**INPUT RECORDS**
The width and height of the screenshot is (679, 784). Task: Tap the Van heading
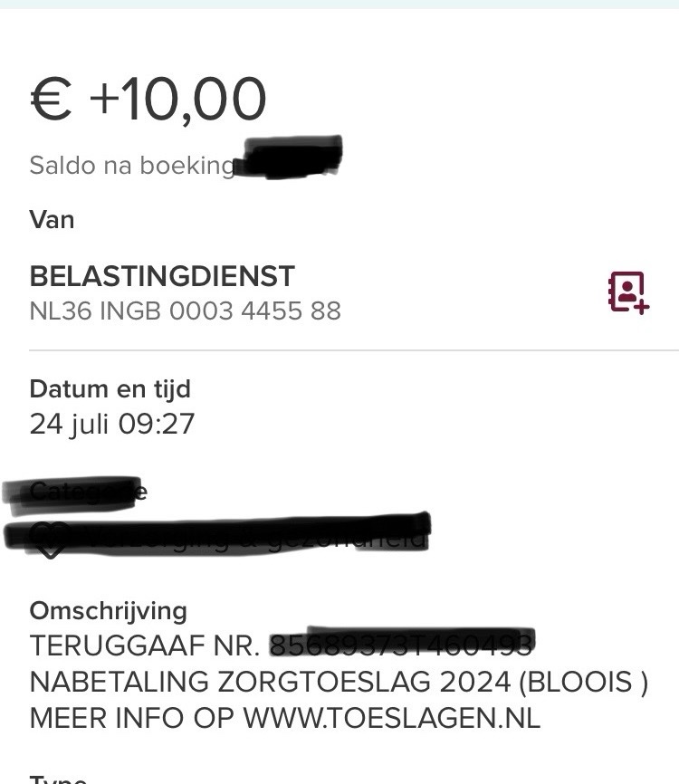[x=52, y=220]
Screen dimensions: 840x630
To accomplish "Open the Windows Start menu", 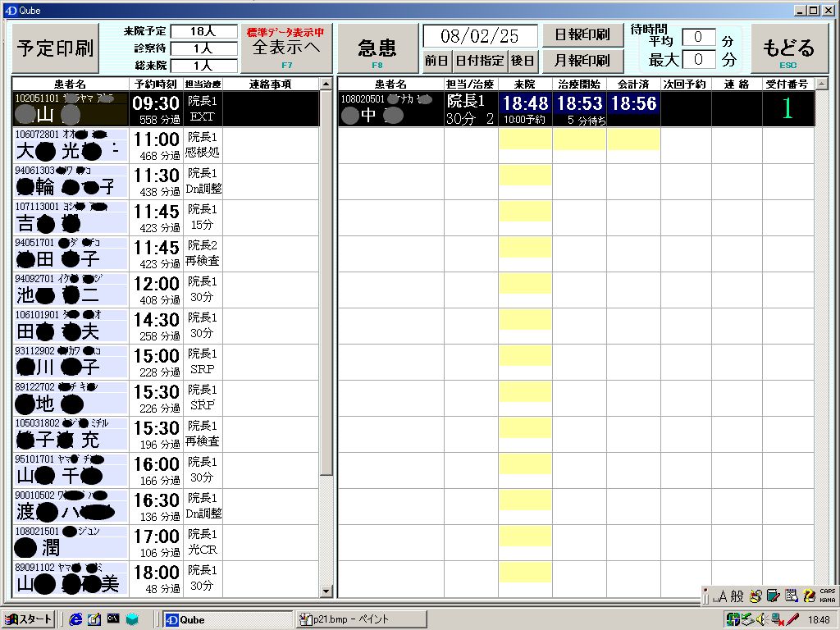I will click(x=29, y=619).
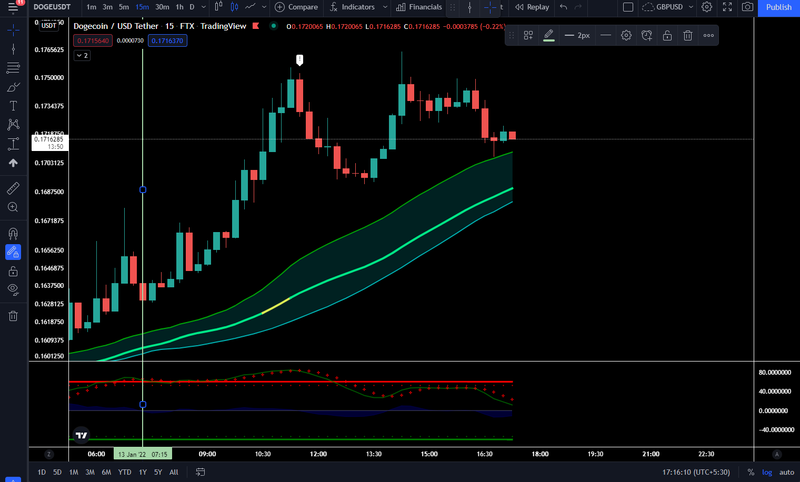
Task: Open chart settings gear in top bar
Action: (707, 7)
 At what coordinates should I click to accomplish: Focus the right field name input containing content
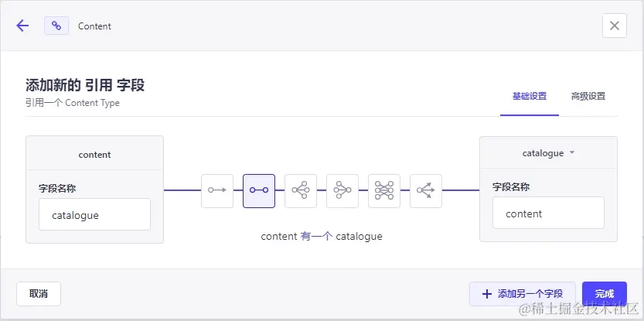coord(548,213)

**ASSIGNMENT**
Your copy should hold only the lines from the one containing "At what coordinates" through the last line of the listing, both included, retyped exactly and free of pictures.

**EXERCISE SOLUTION**
 At what coordinates should I click to accomplish: Focus the right field name input containing content
coord(548,213)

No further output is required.